Guerre fraîche, Italie avariée
Il y a une semaine seulement, à la question de Franco Venturini sur le Corriere della Sera : « Et sur le bouclier antimissile, comment voyez-vous les propositions de Poutine ? » le ministre des affaires étrangères Massimo D’Alema a répondu : « L’affaire avait mal commencé, même l’OTAN avait été marginalisée dans les plans des Usa. A présent nous revenons sur la voie juste, qui est celle d’impliquer tout le monde, Russie comprise, dans un système de sécurité contre les menaces de missiles ». La décision, aussi dure que prévisible, du président Poutine qui suspend le Traité sur la réduction des forces conventionnelles en Europe (Cfe), poutre maîtresse du désarmement dans l’après-guerre froide, met en évidence la distance entre paroles et réalité. Peut-être n’étaient-ils pas clairs les deux testes de missiles russes d’il y a un mois, l’un capable de franchir le bouclier Usa et l’autre de le détruire ? Que de bavardages sur les « tournants » du G8 et sur le récent sommet entre Poutine et Bush qui, ensuite, a prolongé les « travaux ». L’OTAN a approuvé. L’Italie aussi. En silence.

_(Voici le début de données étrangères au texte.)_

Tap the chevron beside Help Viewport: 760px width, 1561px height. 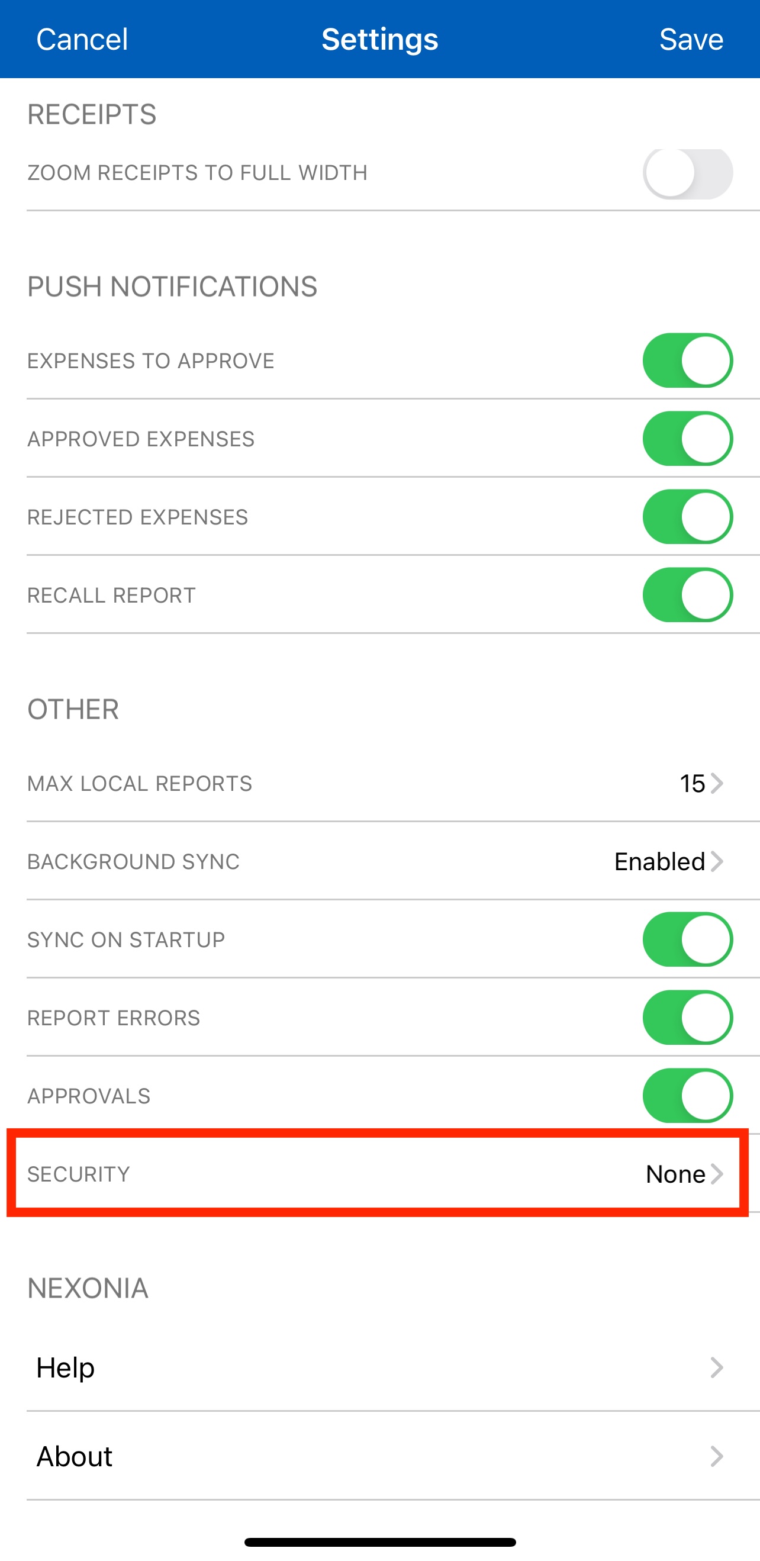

Du reste, en février, le gouvernement italien a adhéré en secret au système anti-missiles Usa. Le parlement et la coalition de gouvernement elle-même ont été informés une fois les choses accomplies, quatre mois plus tard. Et pourtant c’est un accord lourd, qui nous implique avec charges, coûts, bases, recherche, plus de dépenses militaires, et accroissement du rôle des bases Usa sur notre territoire.
Une partie dangereuse est en train de se jouer au cœur de l’Europe. Avec le lancement du système radar en République tchèque et des rampes de missiles intercepteurs en Pologne, les Etats-Unis veulent disposer d’un système non pas de défense mais d’offensive, en mesure de lancer un « first strike » contre un pays doté d’armes nucléaires, en se fiant à l’effet « bouclier » en cas de représailles. Bush présente l’opération dans un cadre anti-Iran – qui même dans trente ans n’aura pas de têtes nucléaires- mais à Moscou on voit l’évidence d’une menace armée aux frontières. Noam Chomsky a écrit : « Le bouclier installé en Europe de l’Est est pratiquement une déclaration de guerre ». Ainsi la militarisation de l’Europe imposée par les Usa réamorce la militarisation, croissante, de la Russie. La guerre revient, fraîche, sur le Vieux Continent.